--- START ---

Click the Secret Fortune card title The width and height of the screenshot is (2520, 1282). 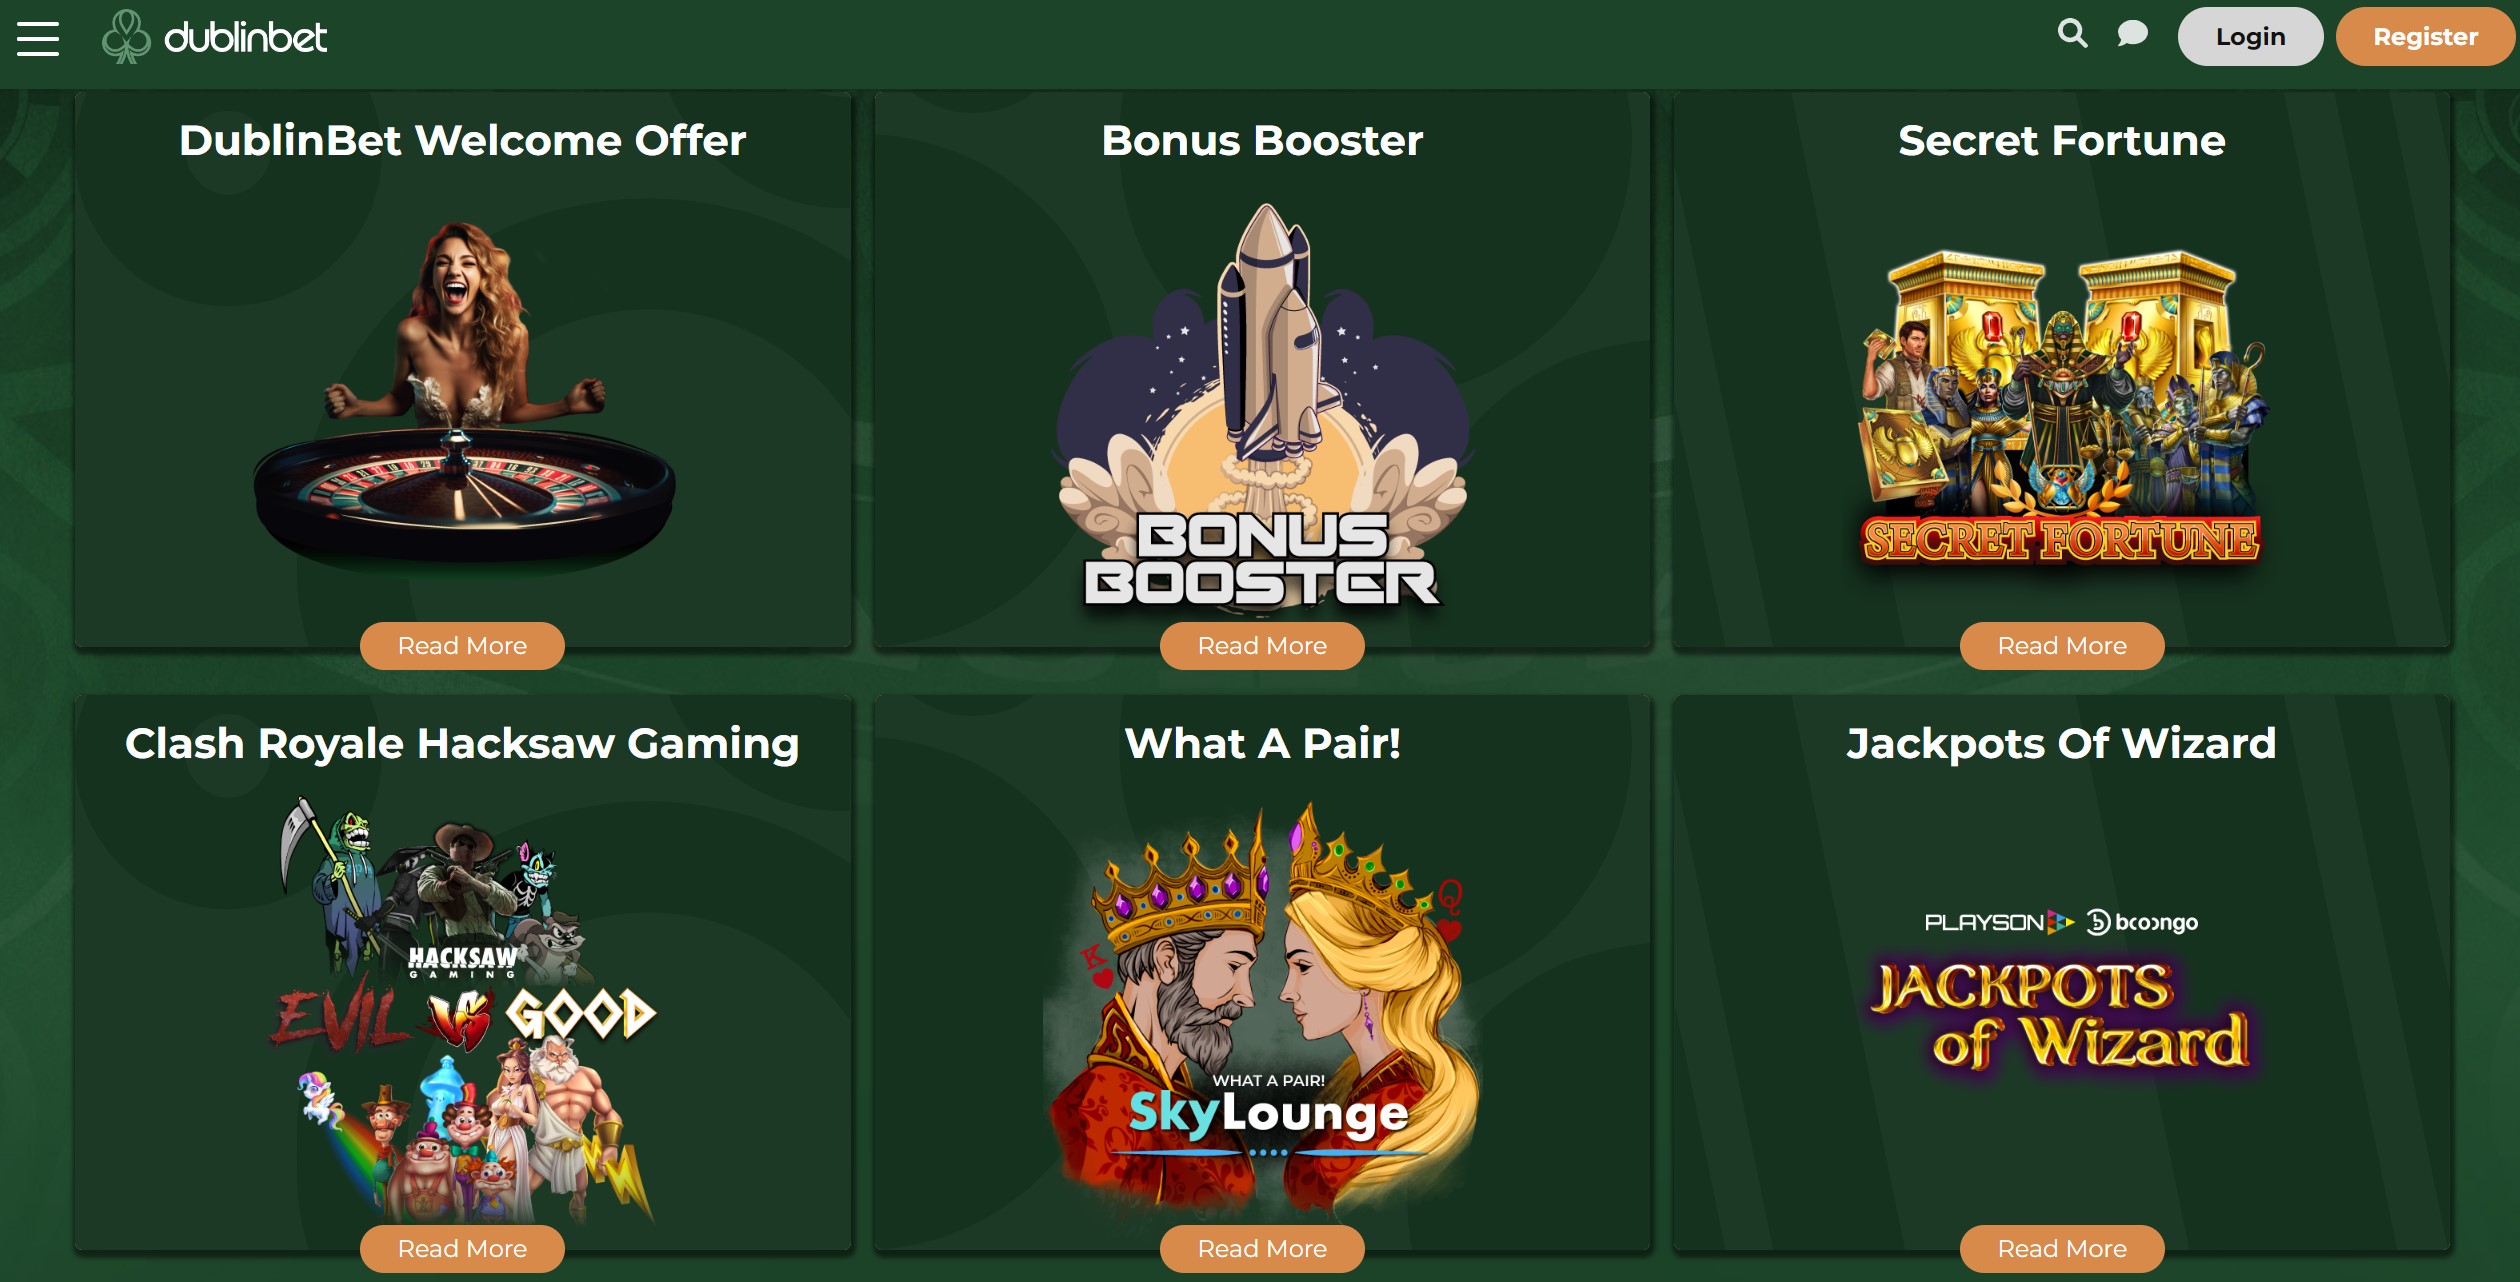2062,141
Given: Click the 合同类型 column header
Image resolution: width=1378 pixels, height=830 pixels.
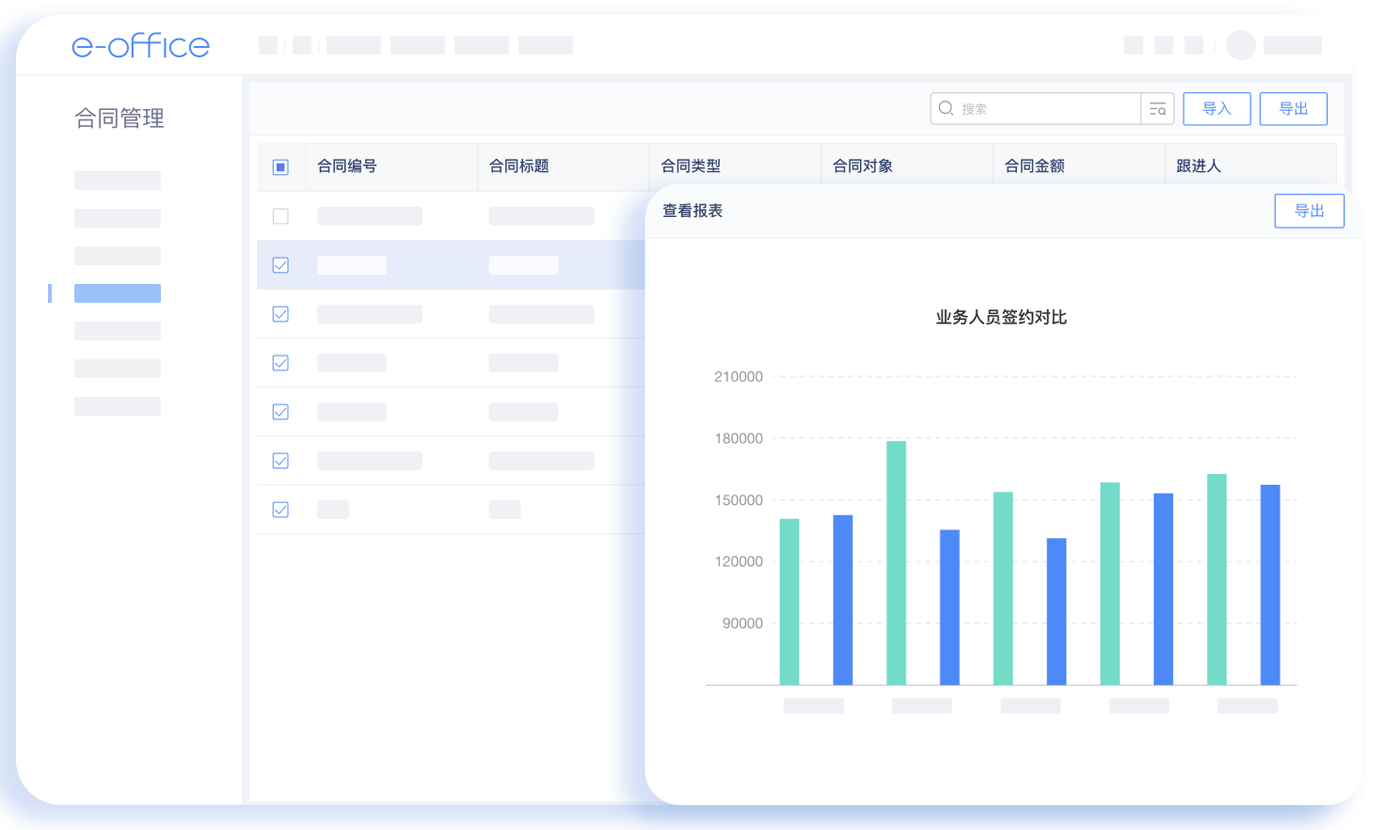Looking at the screenshot, I should [691, 167].
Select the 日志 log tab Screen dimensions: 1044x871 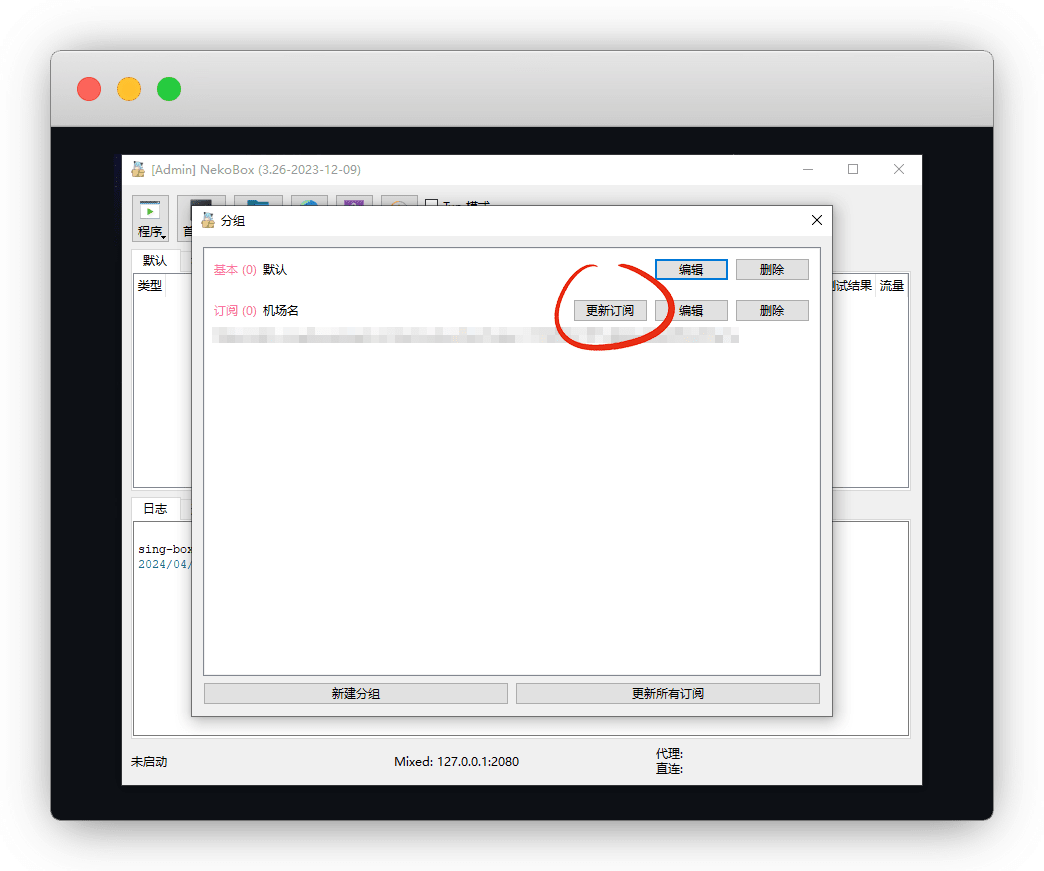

--- END ---

* _WHAT THIS TASK INVOLVES_
Using the records above, copy exactly and only the lines from the line with "Image resolution: width=1378" through the end, both included; leave every picture out.

* _RESPONSE TO THIS TASK_
Image resolution: width=1378 pixels, height=830 pixels.
Looking at the screenshot, I should [691, 167].
Select the 日志 log tab Screen dimensions: 1044x871 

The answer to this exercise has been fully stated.